Discrete Geometry and Combinatorics Seminar

Spring 2018

All seminars (unless otherwise stated) will take place on Tuesdays at 5.00pm in Room 707 (25 Gordon Street). See the map for further details. There will be tea afterwards in Mathematics Room 606 (25 Gordon Street). If you require any more information on the Applied seminars please contact Dr John Talbot (e-mail: j.talbot AT or tel: 020-7679-4102).

23 January 2018

Speaker: David Ellis (QMUL)

Title: Symmetric Intersecting Families of Sets

Let X be a finite set. We say a family F of subsets of X is 'three-wise intersecting' if any three sets in F have nonempty intersection; we say it is 'symmetric' if it has transitive automorphism group. Frankl conjectured in 1981 that if F is a symmetric, three-wise intersecting family of subsets of an n-element set, then F has size o(2^n). We will discuss a recent (and surprisingly short) proof of this conjecture. Joint work with Bhargav Narayanan (Rutgers).

30 January 2018

Speaker: Samuel Porritt (UCL)

Title: Irreducible polynomials over F_q with restricted coefficients

In 2010 Mauduit and Rivat proved that, asymptotically, there are the same number of primes with an even as with an odd number of digits when written in binary (and similar results for other bases). In 2016 Maynard proved an asymptotic formula for the number of primes less than X which can be written in a given base with certain digits not used. We will discuss analogues of these two results for polynomials over a finite field. As in the integer setting, the proofs are based on the circle method but are much simpler thanks to strong estimates for exponential sums over irreducible polynomials and some technical simplifications due to the fact that we don’t “carry digits” when adding polynomials over a finite field.

27 February 2018

Speaker: Prof William Jackson (QMUL)

Title: Unique low rank completability of partially filled matrices

I will consider the matrix completion problem - we are given a partially filled matrix and want to add entries in such a way that the resulting matrix has low rank. More precisely, I will assume that such a completion exists and ask whether it is unique. I will also consider the variants when the completed matrix should have the additional properties that it is a gram matrix or is skew-symmetric. I will describe how techniques from rigidity theory can be applied to help analyse these problems.

06 March 2018

Speaker: Peter Komjath, Eotvos University (Budapest)

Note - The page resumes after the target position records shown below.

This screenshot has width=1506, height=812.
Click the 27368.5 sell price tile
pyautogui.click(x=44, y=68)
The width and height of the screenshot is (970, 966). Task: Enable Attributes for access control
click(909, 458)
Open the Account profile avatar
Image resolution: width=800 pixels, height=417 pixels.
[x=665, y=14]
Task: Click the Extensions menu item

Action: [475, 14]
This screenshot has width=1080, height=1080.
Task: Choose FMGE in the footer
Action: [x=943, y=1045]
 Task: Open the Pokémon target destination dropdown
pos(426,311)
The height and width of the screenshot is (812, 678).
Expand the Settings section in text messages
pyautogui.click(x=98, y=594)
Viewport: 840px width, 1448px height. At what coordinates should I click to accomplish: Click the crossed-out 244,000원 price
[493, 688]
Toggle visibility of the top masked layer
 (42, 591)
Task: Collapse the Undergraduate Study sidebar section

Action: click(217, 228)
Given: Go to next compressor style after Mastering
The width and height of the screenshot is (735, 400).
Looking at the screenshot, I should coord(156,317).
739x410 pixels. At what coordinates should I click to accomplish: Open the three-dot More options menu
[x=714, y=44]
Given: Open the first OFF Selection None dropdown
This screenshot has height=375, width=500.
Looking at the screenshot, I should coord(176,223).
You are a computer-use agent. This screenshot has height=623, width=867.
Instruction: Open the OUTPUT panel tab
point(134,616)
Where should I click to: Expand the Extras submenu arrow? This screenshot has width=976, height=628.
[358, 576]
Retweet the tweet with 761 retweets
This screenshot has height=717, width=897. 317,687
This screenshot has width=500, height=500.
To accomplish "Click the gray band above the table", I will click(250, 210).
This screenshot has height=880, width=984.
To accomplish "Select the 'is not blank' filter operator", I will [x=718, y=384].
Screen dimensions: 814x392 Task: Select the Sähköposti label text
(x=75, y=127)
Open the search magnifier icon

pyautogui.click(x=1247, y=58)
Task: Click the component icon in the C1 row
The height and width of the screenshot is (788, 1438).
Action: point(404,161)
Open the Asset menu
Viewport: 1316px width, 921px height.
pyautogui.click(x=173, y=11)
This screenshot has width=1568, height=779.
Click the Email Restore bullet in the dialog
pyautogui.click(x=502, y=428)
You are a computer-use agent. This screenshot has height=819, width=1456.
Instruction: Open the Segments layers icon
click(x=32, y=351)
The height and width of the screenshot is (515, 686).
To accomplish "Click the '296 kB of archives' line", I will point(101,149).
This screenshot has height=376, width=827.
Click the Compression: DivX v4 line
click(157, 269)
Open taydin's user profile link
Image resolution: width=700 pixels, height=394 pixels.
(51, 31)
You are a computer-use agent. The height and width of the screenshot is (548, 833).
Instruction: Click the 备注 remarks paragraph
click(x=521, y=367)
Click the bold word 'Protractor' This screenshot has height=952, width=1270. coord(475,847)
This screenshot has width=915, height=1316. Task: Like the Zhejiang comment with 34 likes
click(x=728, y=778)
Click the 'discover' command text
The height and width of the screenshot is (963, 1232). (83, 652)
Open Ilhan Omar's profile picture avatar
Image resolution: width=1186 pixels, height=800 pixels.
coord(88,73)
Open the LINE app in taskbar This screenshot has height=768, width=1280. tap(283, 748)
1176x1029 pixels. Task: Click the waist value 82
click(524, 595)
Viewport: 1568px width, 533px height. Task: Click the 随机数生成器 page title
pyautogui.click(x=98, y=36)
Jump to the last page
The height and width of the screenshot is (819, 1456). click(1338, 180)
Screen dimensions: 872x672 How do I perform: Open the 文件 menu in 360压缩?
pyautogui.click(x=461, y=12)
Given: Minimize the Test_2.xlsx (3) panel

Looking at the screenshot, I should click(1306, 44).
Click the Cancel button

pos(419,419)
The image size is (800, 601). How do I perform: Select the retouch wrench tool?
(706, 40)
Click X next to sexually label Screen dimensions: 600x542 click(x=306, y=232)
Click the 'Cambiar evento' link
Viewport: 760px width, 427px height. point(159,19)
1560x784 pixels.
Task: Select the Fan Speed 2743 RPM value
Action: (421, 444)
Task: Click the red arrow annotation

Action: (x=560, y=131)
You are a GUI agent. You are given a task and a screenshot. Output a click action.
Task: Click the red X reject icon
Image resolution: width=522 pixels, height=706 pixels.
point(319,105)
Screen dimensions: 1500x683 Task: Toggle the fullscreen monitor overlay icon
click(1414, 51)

Title: Geometric constructions in the Euclidean spaces requiring the Axiom of Choice

We present some results on Euclidean spaces whose proof require the Axiom of choice. An example is: the plane is the union of countably many parts, none containing two distinct points which span rational distance. One can see that some of the parts must be Lebesgue nonmeasurable, so no easily definable decomposition work.
We will mention results of R. O. Davies, P. Erdos, and J. Schmerl.